When you run the code above, you’ll likely see that the RAG chain with reranking provides a more focused and accurate answer. The initial retriever might bring back several documents that are semantically similar but not directly answering the question. The cross-encoder then re-evaluates these candidates, scoring them based on how well each document actually addresses the query. It’s like having a human read the query and each retrieved snippet, deciding which one is the best fit.
The core problem RAG reranking solves is the "semantic drift" that can occur when relying solely on vector similarity. Vector embeddings are great at capturing general meaning, but they can miss subtle contextual cues. A document might be about "apples" (fruit) when you’re looking for "Apple" (the company). A bi-encoder might give these a high similarity score. A cross-encoder, however, analyzes the pair "What are the latest products from Apple?" and "This article discusses the nutritional benefits of apples and pears" and will correctly assign a low relevance score to the latter.
Internally, a cross-encoder model is typically a transformer architecture (like BERT, RoBERTa, or specialized reranking models like BAAI/bge-reranker). It takes a concatenated input [CLS] query [SEP] document [SEP] and passes it through its layers. The final representation is then fed into a linear layer to predict a single relevance score (often between 0 and 1). The DocumentRanker in LangChain orchestrates this: it takes the initial set of documents from your primary retriever, pairs each document with the query, passes them to the CrossEncoder model, gets the scores, and then sorts the documents by these scores. You configure top_k on the DocumentRanker to specify how many of the best reranked documents should be passed to the LLM.
The DocumentRanker in LangChain handles the batching of documents for the cross-encoder model, which is crucial for performance. Instead of sending one query-document pair at a time, it groups multiple pairs together to leverage the parallel processing capabilities of the underlying model, significantly speeding up the reranking process. You can also fine-tune cross-encoder models on your specific domain data for even better performance, though this requires more advanced setup.

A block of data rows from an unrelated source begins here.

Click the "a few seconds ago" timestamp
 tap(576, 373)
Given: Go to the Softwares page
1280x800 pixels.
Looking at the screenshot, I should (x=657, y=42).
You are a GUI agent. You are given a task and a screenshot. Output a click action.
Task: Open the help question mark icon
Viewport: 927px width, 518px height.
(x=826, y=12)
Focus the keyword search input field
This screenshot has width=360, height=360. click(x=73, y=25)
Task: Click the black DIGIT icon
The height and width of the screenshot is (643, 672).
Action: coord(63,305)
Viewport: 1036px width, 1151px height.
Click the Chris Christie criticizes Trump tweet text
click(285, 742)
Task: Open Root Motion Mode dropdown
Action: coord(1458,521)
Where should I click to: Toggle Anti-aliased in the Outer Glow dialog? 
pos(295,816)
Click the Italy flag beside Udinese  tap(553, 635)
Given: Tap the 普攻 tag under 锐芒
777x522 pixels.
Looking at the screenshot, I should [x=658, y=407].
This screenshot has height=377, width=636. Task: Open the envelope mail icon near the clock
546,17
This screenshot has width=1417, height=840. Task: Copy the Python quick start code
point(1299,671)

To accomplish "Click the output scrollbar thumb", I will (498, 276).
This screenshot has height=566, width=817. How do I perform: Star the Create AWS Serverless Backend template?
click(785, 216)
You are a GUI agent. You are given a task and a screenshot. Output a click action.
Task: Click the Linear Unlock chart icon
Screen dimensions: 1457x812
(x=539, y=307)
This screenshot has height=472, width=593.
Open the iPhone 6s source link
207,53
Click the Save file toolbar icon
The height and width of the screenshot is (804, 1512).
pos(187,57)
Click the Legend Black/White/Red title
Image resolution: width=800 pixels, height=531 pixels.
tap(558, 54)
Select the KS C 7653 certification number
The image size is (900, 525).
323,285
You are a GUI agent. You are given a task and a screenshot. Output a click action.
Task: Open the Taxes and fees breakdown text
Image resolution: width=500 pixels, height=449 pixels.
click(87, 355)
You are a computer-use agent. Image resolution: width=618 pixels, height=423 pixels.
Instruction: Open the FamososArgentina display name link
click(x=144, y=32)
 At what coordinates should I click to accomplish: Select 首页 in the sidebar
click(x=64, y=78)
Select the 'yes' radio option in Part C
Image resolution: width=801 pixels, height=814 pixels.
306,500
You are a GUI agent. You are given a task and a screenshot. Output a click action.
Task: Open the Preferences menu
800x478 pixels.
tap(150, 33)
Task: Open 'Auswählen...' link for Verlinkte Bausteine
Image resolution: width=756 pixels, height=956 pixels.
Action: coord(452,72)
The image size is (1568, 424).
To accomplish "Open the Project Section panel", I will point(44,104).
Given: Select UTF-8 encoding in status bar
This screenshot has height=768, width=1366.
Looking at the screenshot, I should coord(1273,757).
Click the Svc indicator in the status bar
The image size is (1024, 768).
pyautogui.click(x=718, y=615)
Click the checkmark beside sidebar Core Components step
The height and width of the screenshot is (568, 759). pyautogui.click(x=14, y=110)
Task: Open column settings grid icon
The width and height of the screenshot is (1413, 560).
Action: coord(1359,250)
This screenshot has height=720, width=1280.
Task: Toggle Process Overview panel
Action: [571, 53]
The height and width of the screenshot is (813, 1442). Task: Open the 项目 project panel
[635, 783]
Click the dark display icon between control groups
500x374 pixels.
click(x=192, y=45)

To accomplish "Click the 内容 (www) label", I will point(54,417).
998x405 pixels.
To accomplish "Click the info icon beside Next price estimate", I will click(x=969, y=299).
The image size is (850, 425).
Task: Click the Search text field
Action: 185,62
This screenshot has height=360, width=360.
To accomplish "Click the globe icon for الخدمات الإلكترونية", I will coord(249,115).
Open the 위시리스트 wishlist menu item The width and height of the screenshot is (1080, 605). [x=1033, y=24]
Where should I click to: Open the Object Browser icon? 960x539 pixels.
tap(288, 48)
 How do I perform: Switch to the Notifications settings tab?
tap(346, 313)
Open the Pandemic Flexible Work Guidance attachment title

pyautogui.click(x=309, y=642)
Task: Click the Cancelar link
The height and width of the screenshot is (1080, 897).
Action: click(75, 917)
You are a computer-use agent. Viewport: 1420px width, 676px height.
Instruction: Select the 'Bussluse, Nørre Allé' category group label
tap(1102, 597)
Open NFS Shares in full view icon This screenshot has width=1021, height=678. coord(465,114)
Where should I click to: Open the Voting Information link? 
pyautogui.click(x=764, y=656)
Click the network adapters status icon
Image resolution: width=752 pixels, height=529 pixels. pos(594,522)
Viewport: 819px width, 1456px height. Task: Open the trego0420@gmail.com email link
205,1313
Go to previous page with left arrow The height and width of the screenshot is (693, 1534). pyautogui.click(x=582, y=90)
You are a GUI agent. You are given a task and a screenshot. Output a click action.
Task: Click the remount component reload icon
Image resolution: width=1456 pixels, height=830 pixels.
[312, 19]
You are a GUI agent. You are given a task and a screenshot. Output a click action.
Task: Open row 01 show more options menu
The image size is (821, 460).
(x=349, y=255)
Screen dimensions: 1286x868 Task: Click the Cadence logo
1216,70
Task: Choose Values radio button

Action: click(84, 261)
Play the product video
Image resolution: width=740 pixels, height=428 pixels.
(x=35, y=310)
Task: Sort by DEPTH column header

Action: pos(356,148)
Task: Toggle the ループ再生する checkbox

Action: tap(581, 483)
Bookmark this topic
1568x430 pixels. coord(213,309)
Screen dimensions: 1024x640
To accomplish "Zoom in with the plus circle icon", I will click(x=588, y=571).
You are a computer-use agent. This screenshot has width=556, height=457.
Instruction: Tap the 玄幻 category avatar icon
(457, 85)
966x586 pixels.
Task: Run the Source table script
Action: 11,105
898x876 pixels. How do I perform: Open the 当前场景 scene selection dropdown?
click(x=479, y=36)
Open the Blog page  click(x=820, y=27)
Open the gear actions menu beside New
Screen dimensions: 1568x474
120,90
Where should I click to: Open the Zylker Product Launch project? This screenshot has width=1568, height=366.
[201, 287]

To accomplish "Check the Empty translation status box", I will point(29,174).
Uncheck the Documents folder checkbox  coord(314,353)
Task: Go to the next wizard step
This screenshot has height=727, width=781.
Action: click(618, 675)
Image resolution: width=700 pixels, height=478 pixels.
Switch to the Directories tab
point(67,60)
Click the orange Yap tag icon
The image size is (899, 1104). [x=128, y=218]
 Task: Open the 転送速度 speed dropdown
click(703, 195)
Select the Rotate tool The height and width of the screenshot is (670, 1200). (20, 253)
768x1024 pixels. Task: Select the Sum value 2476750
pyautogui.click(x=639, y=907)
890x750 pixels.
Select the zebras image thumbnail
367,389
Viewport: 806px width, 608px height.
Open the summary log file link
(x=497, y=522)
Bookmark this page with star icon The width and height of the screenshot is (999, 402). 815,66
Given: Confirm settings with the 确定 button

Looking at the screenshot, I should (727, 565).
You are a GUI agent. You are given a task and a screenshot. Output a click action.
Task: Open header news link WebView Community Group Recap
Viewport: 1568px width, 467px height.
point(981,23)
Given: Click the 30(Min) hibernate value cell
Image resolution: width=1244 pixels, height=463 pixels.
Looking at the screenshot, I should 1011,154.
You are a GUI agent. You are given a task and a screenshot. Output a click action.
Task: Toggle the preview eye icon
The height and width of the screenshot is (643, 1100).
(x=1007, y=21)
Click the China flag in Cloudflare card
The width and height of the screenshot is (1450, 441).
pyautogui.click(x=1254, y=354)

The surprising efficiency of these specialized reranker models, like BAAI/bge-reranker-v2-m3, comes from their training objective. They are trained specifically to output a single score indicating the relevance of a query-document pair, rather than generating text or classifying tokens. This focused training allows them to excel at the task of ranking, often outperforming more general-purpose models or even human judgment in blind tests for specific retrieval tasks.
The next step after implementing reranking is to explore different cross-encoder models or even fine-tune one on your domain-specific data.